• _PROMPT_:
Repeat verbatim, and only, the lines of the data below, beginning at the line that contains "Where should I click to: Select" and stopping after the line that contains "Task: Click Free plan's 진행 중인 챌린지 수 최대 1개".

Stored data
------------------------------

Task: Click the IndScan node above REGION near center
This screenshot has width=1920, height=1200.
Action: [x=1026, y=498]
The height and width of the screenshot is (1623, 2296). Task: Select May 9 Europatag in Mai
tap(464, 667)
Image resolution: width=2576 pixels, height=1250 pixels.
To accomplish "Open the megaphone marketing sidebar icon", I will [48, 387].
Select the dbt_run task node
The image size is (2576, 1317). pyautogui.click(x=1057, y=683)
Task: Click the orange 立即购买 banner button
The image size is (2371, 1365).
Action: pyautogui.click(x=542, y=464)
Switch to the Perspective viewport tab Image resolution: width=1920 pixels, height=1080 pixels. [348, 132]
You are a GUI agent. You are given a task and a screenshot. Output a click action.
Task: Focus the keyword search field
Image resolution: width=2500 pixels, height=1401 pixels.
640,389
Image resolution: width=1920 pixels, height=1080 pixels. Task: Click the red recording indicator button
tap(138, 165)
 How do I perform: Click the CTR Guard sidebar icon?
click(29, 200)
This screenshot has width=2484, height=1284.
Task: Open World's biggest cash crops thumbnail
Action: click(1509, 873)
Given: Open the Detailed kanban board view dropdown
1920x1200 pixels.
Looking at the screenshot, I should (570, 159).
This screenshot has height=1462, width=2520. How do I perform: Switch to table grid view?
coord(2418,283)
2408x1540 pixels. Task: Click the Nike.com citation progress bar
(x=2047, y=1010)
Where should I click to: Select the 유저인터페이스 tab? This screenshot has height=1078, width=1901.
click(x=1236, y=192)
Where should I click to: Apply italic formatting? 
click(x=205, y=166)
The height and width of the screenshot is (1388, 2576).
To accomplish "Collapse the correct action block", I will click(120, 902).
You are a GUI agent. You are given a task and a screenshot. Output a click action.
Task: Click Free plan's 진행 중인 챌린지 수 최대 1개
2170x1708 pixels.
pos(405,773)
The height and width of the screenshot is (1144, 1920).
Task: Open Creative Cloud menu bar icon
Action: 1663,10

------------------------------

• _ANSWER BELOW_:
Where should I click to: Select the 유저인터페이스 tab? This screenshot has height=1078, width=1901.
click(x=1236, y=192)
Where should I click to: Apply italic formatting? 
click(x=205, y=166)
The height and width of the screenshot is (1388, 2576).
To accomplish "Collapse the correct action block", I will click(120, 902).
You are a GUI agent. You are given a task and a screenshot. Output a click action.
Task: Click Free plan's 진행 중인 챌린지 수 최대 1개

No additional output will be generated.